What the rule says
DC imposes an estate tax under D.C. Code § 47-3702 et seq. DC's framework is mid-range among state-level estate taxes:
Mid-range threshold
The DC estate tax exclusion is approximately $4.873 million per individual (indexed annually for inflation; the exact figure for the year of the decedent's death applies).
DC's threshold is between: - Federal estate tax: ~$13.99M (2026) - Connecticut: $13.99M (federal-conformed) - New York: $7.16M - Maine: ~$6.8M (indexed) - Vermont: $5M - DC: ~$4.873M (indexed) - Illinois: $4M - Minnesota: $3M - Massachusetts: $2M - Rhode Island: ~$1.77M (indexed) - Oregon: $1M
No portability
DC does not recognize federal portability of unused exclusion between spouses. Each spouse's $4.873M exclusion is used at that spouse's death; it cannot be transferred to the surviving spouse.
Tax rates
DC applies progressive rates above the threshold. The top rate is 16% — same as MA, NY, MN, OR, RI, VT.
DC threshold history
DC's estate tax threshold has been adjusted multiple times:
- 2018-2020: Threshold reduced from federal-conformed ($11.18M) to $5.6M - 2021: Threshold further reduced to $4M - Subsequent years: Indexed annually for inflation - Current (~$4.873M): Reflects accumulated inflation indexing
The series of reductions made DC's framework more aggressive over recent years, reflecting policy choices about state revenue and progressive taxation.

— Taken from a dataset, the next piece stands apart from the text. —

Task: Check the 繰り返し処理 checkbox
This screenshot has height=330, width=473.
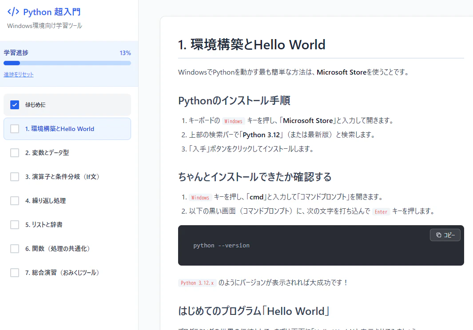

What this means in practice
DC's mid-range threshold + no portability framework produces:
- Many high-value DC estates face DC estate tax. With DC real estate values, retirement accounts, and other assets, many high-value estates exceed $4.873M. - DC married couples face DC-specific planning. Without portability, the first-deceased spouse's $4.873M exclusion is wasted unless captured through bypass trust planning. - Federal estate tax for largest estates. Estates above ~$13.99M face both DC and federal estate tax.
For an estate of $7 million: - No federal estate tax (below $13.99M) - DC estate tax on approximately $2.13M of taxable estate at progressive rates up to 16% — approximately $250,000-$300,000
What you can do about it
For DC residents with substantial assets:
- Calculate DC estate tax exposure. $4.873M threshold and no portability rule drive planning. - Use bypass trust planning for married couples to capture both spouses' exclusions. - Consider QTIP elections strategically. - Use lifetime gifting. DC has no separate gift tax. - Consider charitable bequests. - Engage a DC estate tax advisor.
For non-DC residents considering relocation:
- Virginia (no state estate tax) and Maryland (estate AND inheritance tax) are the immediate alternatives. - DC real estate remains taxable even for non-resident decedents. - DC residency vs. Virginia residency is a common DC-area planning question for residents who can choose.
Who this affects most
DC's estate tax framework is most consequential for:
- High-net-worth DC residents whose estates approach $4.873M - Married DC couples whose combined assets exceed $4.873M (no portability requires planning) - Estate planners coordinating DC-specific exposure with federal planning - DC-area families considering DC vs. Virginia vs. Maryland residence
DC's mid-range threshold makes the estate tax less aggressive than MA/RI/IL/MN/OR but more relevant than CT or no-tax states. Bypass trust planning is the standard response for married couples above the threshold.